### What the task requires
Could you copy, exactly as written, every line from the first line of the records through the one containing "Given: Click the 2.5M downvote mana text"?

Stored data
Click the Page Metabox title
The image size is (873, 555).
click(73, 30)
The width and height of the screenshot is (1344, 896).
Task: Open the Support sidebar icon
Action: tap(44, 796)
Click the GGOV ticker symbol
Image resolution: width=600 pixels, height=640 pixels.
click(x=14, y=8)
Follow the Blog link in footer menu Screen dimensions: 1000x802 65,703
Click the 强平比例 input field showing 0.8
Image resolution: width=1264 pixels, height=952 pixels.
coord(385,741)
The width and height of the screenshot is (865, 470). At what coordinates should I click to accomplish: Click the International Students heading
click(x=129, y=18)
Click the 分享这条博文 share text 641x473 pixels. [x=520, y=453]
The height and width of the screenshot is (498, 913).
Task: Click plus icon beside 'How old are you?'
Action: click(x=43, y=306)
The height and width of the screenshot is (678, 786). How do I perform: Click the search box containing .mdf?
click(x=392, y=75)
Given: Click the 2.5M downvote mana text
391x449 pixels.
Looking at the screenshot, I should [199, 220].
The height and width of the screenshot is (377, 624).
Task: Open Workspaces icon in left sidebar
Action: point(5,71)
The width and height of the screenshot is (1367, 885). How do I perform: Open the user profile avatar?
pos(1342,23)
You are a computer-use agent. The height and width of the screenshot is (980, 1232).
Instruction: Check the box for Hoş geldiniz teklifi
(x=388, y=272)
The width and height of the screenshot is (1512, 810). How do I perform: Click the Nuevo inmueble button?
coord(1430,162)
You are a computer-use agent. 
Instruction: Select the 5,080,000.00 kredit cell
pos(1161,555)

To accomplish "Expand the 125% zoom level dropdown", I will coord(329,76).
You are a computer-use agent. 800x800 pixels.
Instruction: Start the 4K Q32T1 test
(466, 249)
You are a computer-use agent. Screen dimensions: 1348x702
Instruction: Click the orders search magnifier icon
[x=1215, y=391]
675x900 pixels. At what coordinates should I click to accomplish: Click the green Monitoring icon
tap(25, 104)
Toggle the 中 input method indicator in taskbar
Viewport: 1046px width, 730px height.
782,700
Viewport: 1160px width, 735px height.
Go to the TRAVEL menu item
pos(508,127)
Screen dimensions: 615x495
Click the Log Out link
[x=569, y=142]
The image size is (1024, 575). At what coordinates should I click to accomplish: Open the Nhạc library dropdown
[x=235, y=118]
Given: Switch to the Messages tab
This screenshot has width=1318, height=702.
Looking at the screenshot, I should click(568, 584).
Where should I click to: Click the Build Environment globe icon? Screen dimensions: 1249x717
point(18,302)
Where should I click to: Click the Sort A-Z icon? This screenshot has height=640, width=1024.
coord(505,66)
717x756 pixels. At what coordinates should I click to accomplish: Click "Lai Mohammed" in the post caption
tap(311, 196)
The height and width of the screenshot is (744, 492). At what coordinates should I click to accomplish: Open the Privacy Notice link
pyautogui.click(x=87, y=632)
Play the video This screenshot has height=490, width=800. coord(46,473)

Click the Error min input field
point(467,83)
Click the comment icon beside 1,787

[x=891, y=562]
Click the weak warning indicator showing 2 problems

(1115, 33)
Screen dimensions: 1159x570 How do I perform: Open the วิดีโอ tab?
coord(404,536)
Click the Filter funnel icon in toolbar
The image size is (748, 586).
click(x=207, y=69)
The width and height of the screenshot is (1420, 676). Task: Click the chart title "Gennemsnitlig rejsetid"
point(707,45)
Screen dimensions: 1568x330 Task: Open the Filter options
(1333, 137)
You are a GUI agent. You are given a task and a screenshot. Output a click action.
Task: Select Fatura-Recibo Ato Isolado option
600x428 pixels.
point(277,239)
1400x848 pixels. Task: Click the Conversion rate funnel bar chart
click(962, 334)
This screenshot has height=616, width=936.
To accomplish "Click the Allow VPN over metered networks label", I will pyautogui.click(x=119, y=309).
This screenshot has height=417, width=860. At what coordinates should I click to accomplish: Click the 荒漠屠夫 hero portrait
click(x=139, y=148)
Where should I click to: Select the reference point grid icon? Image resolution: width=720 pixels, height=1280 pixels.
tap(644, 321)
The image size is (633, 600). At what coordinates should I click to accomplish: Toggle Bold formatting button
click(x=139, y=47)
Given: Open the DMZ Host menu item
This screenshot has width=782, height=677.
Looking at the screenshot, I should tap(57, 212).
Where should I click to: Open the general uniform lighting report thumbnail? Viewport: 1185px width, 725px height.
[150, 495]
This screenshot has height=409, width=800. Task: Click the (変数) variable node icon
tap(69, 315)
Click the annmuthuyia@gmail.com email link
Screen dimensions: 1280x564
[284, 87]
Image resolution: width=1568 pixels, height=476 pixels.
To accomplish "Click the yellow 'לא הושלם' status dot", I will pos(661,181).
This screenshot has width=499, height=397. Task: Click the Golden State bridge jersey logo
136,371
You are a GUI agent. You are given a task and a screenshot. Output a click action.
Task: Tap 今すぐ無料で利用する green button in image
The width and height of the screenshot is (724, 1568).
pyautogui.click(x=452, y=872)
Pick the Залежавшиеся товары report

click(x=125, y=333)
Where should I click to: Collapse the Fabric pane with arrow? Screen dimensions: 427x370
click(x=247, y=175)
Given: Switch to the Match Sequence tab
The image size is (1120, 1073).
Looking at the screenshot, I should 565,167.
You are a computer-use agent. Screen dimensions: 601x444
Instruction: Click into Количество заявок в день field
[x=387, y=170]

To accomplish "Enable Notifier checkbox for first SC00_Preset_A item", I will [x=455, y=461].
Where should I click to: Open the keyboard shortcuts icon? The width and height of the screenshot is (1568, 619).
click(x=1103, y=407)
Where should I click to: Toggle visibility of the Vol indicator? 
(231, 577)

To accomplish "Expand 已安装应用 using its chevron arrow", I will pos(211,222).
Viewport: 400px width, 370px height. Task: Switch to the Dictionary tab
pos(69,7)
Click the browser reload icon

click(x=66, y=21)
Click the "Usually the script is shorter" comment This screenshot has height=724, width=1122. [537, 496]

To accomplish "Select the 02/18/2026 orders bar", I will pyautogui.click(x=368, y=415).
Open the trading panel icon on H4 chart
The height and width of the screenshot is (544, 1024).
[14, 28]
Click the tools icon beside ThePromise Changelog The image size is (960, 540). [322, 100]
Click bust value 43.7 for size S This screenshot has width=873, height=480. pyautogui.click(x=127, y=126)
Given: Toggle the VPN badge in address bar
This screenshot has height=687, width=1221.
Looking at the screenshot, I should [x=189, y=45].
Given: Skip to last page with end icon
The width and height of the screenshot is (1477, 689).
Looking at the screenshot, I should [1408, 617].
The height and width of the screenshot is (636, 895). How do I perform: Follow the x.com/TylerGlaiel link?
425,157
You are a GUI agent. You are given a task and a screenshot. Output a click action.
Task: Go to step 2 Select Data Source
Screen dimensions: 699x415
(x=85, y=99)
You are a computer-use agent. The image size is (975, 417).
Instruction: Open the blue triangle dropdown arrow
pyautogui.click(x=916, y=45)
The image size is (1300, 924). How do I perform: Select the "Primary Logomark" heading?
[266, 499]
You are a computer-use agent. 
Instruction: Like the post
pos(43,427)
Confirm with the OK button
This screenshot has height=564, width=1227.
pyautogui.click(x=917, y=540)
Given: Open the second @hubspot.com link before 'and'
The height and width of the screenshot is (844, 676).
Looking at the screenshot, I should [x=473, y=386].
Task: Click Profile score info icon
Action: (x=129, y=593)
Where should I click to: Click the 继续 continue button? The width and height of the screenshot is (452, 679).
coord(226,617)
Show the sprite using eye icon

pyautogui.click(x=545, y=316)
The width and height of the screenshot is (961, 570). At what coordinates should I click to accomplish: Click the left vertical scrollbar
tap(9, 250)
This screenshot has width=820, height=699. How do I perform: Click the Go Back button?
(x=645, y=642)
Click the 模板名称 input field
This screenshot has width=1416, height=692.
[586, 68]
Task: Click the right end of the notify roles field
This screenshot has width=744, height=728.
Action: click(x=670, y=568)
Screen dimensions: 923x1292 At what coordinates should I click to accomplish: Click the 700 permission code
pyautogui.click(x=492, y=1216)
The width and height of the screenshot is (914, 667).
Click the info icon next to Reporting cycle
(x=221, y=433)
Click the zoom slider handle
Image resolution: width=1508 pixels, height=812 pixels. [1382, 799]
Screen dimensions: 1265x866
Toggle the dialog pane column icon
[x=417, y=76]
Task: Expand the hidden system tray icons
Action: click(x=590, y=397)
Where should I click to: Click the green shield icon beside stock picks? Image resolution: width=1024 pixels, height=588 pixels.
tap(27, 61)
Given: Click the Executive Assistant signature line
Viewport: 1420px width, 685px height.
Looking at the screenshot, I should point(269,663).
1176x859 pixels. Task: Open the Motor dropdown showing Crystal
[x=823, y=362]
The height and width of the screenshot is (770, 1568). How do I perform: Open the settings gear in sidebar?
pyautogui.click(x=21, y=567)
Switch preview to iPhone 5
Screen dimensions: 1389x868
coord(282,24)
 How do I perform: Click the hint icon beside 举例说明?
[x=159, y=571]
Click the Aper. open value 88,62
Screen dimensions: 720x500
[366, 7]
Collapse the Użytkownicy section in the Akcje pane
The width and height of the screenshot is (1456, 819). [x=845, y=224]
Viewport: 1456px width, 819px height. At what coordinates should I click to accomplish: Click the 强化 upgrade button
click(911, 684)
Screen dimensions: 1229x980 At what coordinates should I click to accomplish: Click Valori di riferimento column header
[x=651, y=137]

### Task solution
Click the Page Metabox title
The image size is (873, 555).
click(73, 30)
The width and height of the screenshot is (1344, 896).
Task: Open the Support sidebar icon
Action: tap(44, 796)
Click the GGOV ticker symbol
Image resolution: width=600 pixels, height=640 pixels.
click(x=14, y=8)
Follow the Blog link in footer menu Screen dimensions: 1000x802 65,703
Click the 强平比例 input field showing 0.8
Image resolution: width=1264 pixels, height=952 pixels.
coord(385,741)
The width and height of the screenshot is (865, 470). At what coordinates should I click to accomplish: Click the International Students heading
click(x=129, y=18)
Click the 分享这条博文 share text 641x473 pixels. [x=520, y=453]
The height and width of the screenshot is (498, 913).
Task: Click plus icon beside 'How old are you?'
Action: click(x=43, y=306)
The height and width of the screenshot is (678, 786). How do I perform: Click the search box containing .mdf?
click(x=392, y=75)
Given: Click the 2.5M downvote mana text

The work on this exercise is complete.